» **Required task**
Please write out everything from the start of the records down to the line containing "sprawdzam (271, 2389)", swapping "Privacy Policy" for "Privacy Notice" and keeping all else unchanged. Omit the pictures from your answer.

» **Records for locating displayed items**
....................

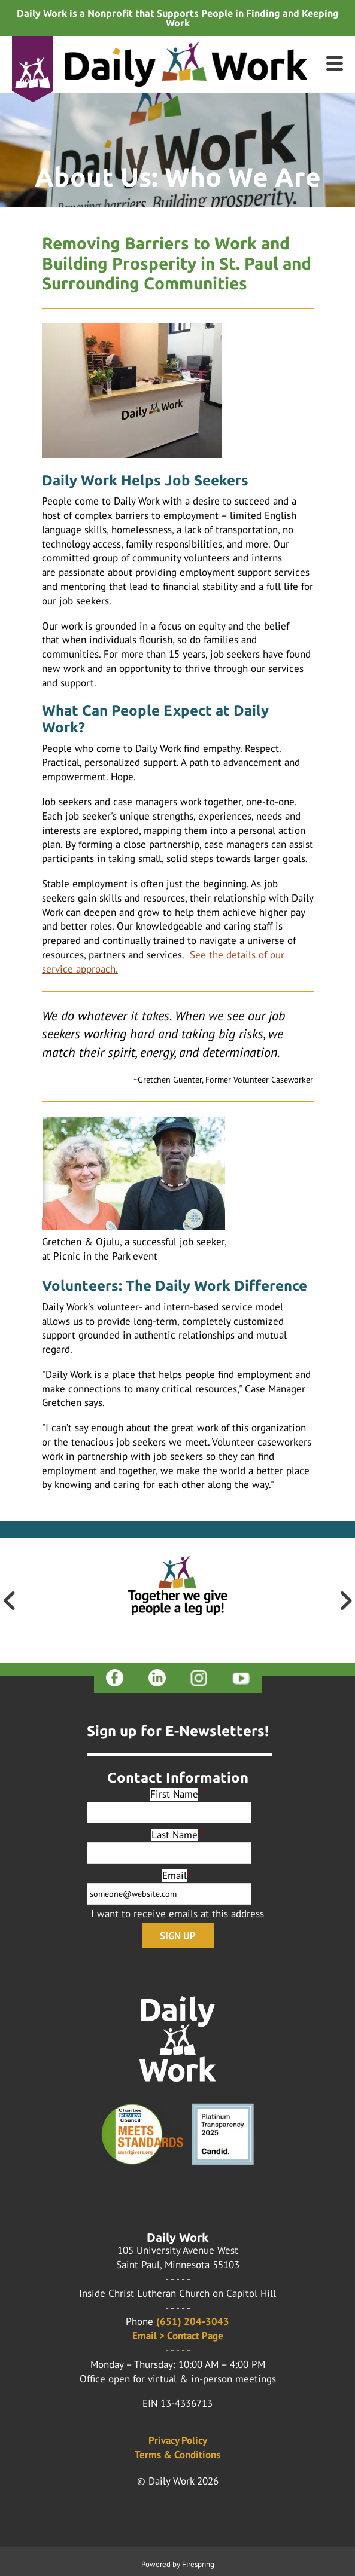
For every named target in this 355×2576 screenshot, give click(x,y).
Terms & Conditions (177, 2454)
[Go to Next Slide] (345, 1600)
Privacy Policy (177, 2440)
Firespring (198, 2564)
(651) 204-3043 (192, 2321)
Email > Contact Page (177, 2335)
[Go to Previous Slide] (10, 1600)
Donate (32, 81)
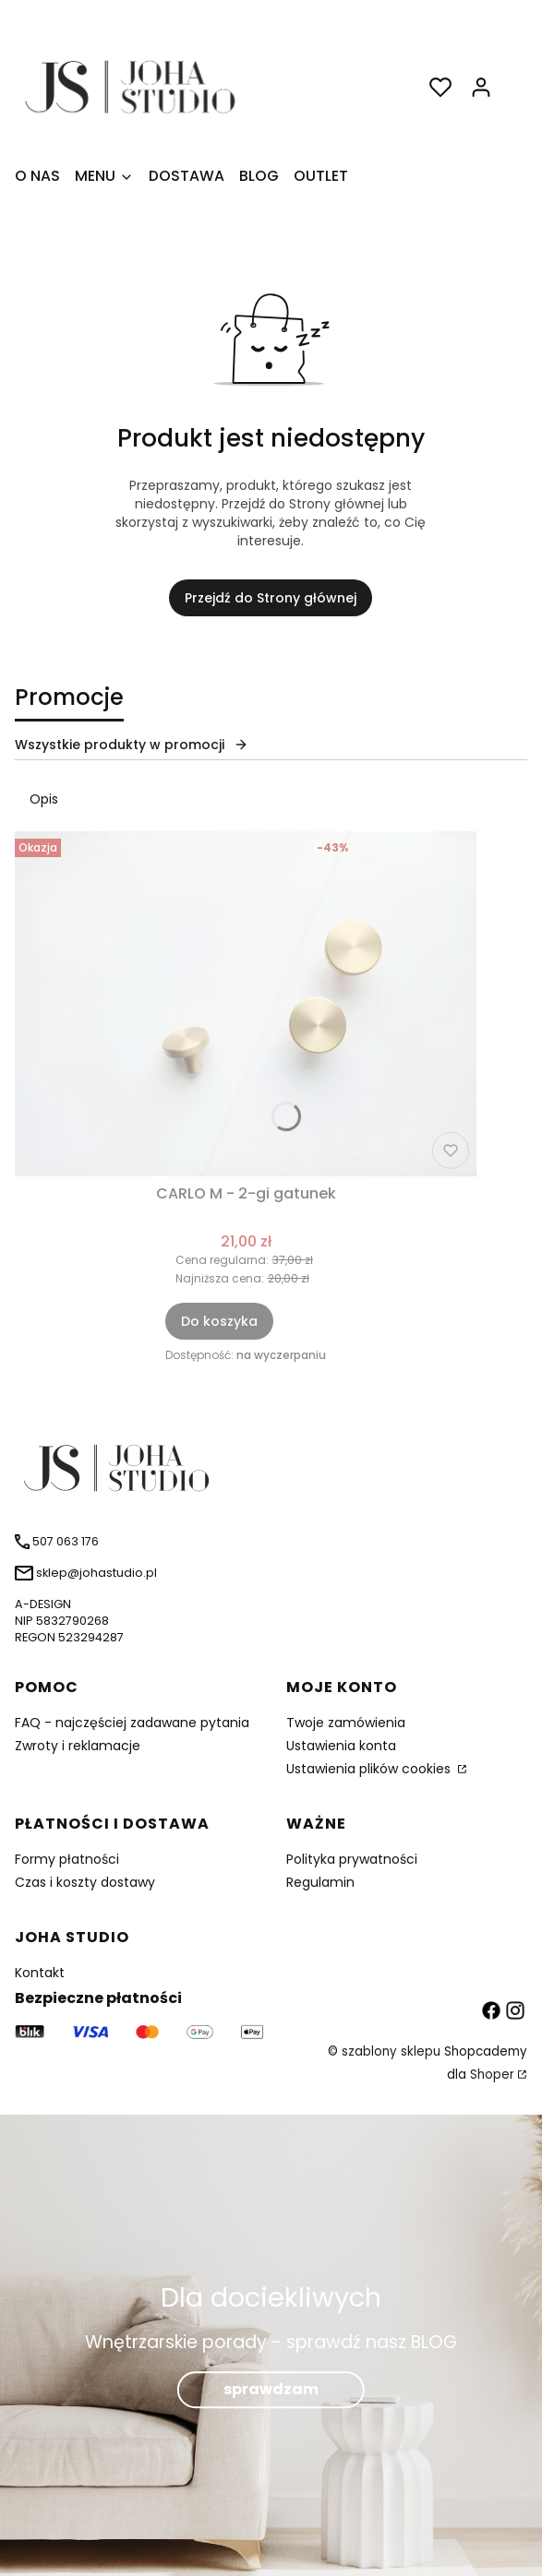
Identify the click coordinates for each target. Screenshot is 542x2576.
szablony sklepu (391, 2051)
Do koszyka (219, 1321)
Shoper (492, 2074)
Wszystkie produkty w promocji (131, 744)
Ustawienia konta (341, 1745)
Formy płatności (67, 1859)
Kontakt (40, 1972)
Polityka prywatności (351, 1859)
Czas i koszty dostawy (85, 1882)
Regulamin (320, 1882)
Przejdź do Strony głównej (270, 598)
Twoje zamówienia (345, 1722)
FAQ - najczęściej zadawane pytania (132, 1722)
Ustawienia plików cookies (370, 1768)
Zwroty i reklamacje (77, 1745)
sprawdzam (271, 2389)
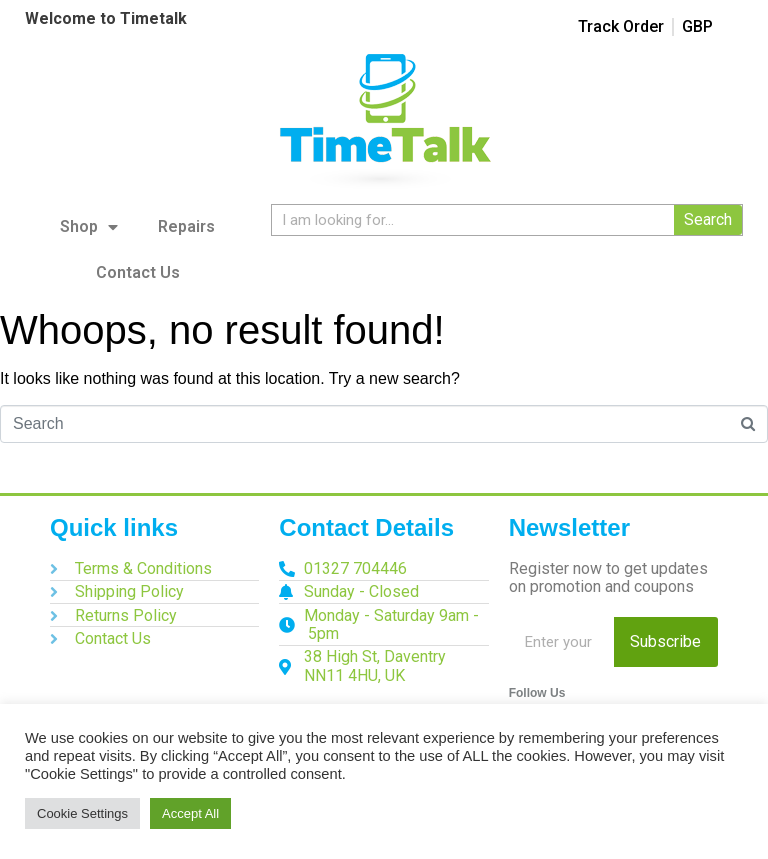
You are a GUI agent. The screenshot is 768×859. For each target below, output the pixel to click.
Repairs (186, 226)
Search (708, 219)
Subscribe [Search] (665, 641)
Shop (89, 227)
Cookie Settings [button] (82, 813)
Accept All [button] (190, 813)
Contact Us (138, 272)
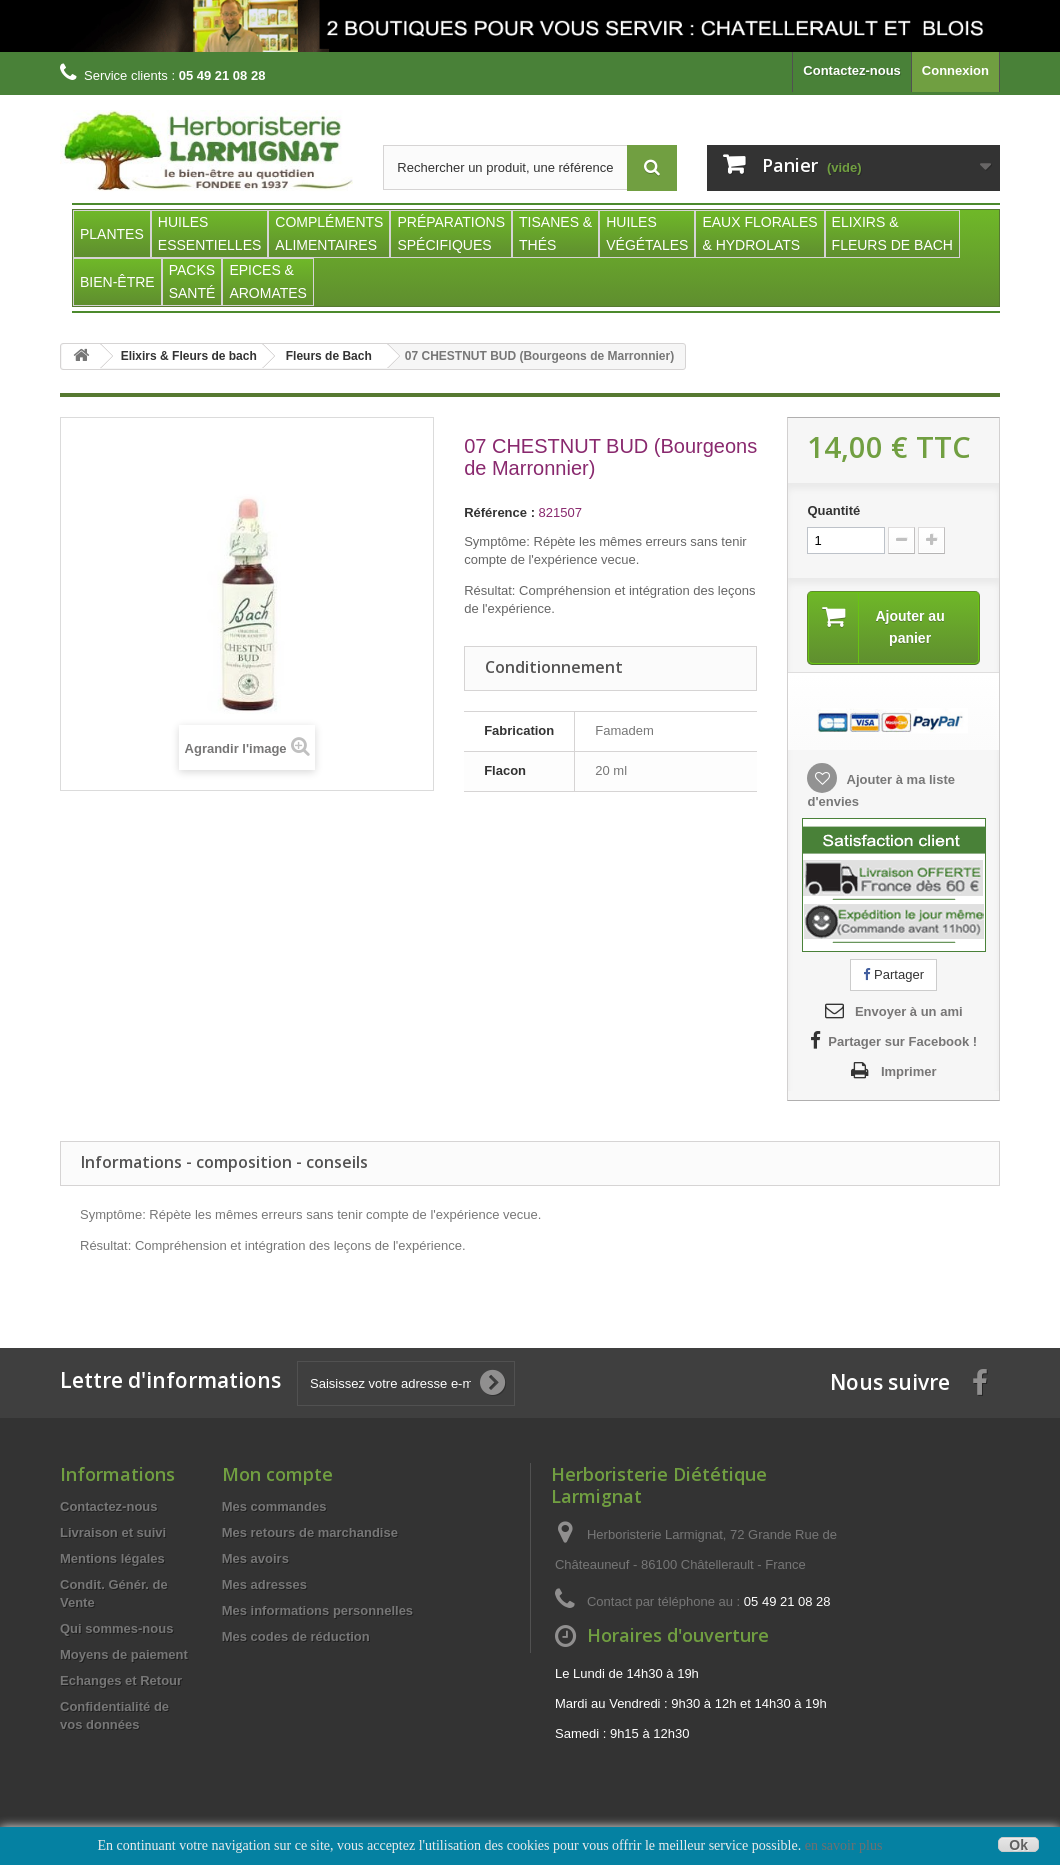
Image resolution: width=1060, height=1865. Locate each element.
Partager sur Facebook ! (902, 1041)
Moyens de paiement (124, 1654)
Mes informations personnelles (317, 1610)
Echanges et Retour (121, 1680)
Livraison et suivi (113, 1532)
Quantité (833, 510)
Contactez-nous (852, 70)
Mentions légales (112, 1558)
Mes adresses (264, 1584)
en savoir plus (844, 1845)
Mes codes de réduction (296, 1636)
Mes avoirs (255, 1558)
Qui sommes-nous (116, 1628)
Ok (1018, 1844)
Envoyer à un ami (909, 1011)
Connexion (955, 70)
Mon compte (277, 1474)
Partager (893, 974)
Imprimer (909, 1071)
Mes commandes (274, 1506)
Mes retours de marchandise (310, 1532)
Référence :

....................

» **Solution**
For every named target in this 355×2576 screenshot, give click(x,y).
Terms & Conditions (177, 2454)
[Go to Next Slide] (345, 1600)
Privacy Notice (177, 2440)
Firespring (198, 2564)
(651) 204-3043 (192, 2321)
Email > Contact Page (177, 2335)
[Go to Previous Slide] (10, 1600)
Donate (32, 81)
Identify the click coordinates for each target. Screenshot is 542x2576.
szablony sklepu (391, 2051)
Do koszyka (219, 1321)
Shoper (492, 2074)
Wszystkie produkty w promocji (131, 744)
Ustawienia konta (341, 1745)
Formy płatności (67, 1859)
Kontakt (40, 1972)
Polityka prywatności (351, 1859)
Czas i koszty dostawy (85, 1882)
Regulamin (320, 1882)
Przejdź do Strony głównej (270, 598)
Twoje zamówienia (345, 1722)
FAQ - najczęściej zadawane pytania (132, 1722)
Ustawienia plików cookies (370, 1768)
Zwroty i reklamacje (77, 1745)
sprawdzam (271, 2389)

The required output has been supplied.